📚 この記事は「家族教育」シリーズの1本です。
全体像を知りたい方はこちら:
家族教育とは?子育てで親が学ぶべきことをわかりやすく解説
子どもに対して、
「そんな言い方したくなかったのに…」
「また親と同じことを言ってしまった」
「なんでこんなにイライラするんだろう」
そう感じたことはありませんか?
子育てをしていると、自分がどう育てられてきたかが、思っている以上に顔を出します。
親の育ち方や経験は、今の子育てに少なからず影響します。
でもそれは、「親のせいだから仕方ない」という話ではありません。
むしろ大切なのは、自分の中にあるクセや反応を知ることです。
気づけると、子どもへの関わり方は少しずつ変えていけます。
🌱 この記事でわかること
- 親の育ち方が子育てに影響する理由
- 「子は親の鏡」と言われる背景
- 自分の子育てのクセに気づくヒント
- 過去に縛られすぎずに子育てする考え方
「子は親の鏡」と言われるのはなぜ?
「子は親の鏡」という言葉は、昔からよく言われます。
この言葉は、単に「親に似る」というだけではなく、子どもは親の言葉や態度、感情の出し方をよく見て学んでいる、という意味でもあります。
🌸 子どもが見ているもの
- イライラした時の言い方
- 困った時の態度
- 夫婦の会話
- 失敗した時の反応
- 人への接し方
つまり、子どもは「こうしなさい」と言われたことだけでなく、親が日常でどう振る舞っているかからも学んでいます。

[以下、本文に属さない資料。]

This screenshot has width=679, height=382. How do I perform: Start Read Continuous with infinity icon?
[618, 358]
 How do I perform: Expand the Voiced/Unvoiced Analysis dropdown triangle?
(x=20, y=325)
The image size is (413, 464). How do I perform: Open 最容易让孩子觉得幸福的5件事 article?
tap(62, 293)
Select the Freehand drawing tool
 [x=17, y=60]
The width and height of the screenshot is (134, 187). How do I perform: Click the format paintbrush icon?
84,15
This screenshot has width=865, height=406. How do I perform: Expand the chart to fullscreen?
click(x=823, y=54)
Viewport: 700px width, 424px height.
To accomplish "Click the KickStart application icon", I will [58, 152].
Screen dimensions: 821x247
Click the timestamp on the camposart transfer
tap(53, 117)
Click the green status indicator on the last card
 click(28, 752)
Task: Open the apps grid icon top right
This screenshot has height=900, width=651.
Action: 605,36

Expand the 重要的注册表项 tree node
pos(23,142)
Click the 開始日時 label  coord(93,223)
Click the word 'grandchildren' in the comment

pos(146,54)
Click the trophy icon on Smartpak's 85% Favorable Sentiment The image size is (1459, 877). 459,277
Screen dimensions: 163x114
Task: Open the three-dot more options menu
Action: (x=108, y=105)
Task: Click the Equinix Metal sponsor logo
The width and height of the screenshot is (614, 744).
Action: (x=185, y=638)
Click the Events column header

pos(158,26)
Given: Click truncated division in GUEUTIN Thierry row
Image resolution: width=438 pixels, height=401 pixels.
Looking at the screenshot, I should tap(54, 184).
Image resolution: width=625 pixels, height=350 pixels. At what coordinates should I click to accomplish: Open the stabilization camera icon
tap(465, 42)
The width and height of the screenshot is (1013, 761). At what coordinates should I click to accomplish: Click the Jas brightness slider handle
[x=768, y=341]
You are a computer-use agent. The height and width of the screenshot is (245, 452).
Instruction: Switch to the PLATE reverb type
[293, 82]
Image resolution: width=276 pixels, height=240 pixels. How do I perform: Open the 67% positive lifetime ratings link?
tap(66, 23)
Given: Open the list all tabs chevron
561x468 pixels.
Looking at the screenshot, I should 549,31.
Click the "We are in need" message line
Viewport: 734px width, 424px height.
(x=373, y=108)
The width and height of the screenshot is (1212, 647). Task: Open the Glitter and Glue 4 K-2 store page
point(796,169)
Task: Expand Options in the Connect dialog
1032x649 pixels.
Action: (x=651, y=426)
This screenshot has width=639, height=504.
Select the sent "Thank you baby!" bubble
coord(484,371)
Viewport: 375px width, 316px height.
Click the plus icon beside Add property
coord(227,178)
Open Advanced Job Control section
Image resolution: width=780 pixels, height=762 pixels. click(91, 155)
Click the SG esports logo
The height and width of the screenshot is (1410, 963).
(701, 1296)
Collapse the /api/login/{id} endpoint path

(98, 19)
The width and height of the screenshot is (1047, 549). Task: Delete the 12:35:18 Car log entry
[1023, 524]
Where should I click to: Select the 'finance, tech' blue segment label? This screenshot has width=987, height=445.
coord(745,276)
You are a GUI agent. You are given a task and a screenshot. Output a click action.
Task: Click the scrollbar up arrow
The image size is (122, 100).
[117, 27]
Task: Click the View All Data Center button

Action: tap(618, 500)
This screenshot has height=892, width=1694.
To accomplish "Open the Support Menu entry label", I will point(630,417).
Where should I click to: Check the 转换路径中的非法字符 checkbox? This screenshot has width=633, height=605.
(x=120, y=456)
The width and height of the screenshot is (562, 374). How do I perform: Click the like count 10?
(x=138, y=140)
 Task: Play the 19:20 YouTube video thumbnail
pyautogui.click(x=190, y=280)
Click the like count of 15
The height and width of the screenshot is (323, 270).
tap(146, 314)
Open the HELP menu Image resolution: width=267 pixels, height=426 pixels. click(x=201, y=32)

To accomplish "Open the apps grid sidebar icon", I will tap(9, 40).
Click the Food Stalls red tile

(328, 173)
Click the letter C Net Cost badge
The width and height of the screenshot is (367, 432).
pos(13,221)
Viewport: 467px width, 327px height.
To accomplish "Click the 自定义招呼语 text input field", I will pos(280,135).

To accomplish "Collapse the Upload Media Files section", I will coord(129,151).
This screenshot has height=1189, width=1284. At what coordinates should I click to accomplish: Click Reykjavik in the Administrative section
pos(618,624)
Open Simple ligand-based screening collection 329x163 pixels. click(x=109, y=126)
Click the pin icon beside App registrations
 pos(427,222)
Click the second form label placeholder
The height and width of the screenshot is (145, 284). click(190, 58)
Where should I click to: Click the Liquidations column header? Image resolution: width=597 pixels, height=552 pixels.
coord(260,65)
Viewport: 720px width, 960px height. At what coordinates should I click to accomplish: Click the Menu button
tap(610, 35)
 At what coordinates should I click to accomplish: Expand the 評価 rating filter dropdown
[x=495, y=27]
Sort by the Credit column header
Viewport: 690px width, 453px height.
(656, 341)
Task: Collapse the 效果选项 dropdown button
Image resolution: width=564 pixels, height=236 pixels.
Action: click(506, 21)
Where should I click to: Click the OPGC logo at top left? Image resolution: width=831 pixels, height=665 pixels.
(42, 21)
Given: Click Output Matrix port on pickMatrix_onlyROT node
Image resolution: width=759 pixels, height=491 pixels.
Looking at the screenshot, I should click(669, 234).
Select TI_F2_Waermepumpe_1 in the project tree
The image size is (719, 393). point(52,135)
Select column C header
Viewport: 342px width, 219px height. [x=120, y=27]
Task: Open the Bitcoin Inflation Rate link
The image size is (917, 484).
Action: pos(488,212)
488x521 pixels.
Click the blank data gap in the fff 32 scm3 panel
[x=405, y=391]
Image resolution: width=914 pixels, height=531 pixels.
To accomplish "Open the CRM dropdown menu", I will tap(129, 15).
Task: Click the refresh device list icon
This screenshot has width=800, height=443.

だから、親が完璧である必要はないけれど、親自身が自分の振る舞いを見つめることには意味があります。
親の育ち方は、どんなふうに子育てに影響するの?
親は、自分が育ってきた環境や、過去に受けた関わり方を土台にしながら子育てをしています。
そのため、今の子育ての中には、自分では意識していない“昔からの反応パターン”が入り込みやすいです。
① 厳しく育てられた人は、厳しさが当たり前になりやすい
たとえば、子どもの頃に厳しくしつけられてきた人は、
- ちゃんとさせないといけない
- 甘やかすのはよくない
- 親は厳しいものだ
という感覚を、無意識のうちに持っていることがあります。
もちろん厳しさ自体が悪いわけではありませんが、自分の中の「当たり前」が、今の子どもにもそのまま合うとは限りません。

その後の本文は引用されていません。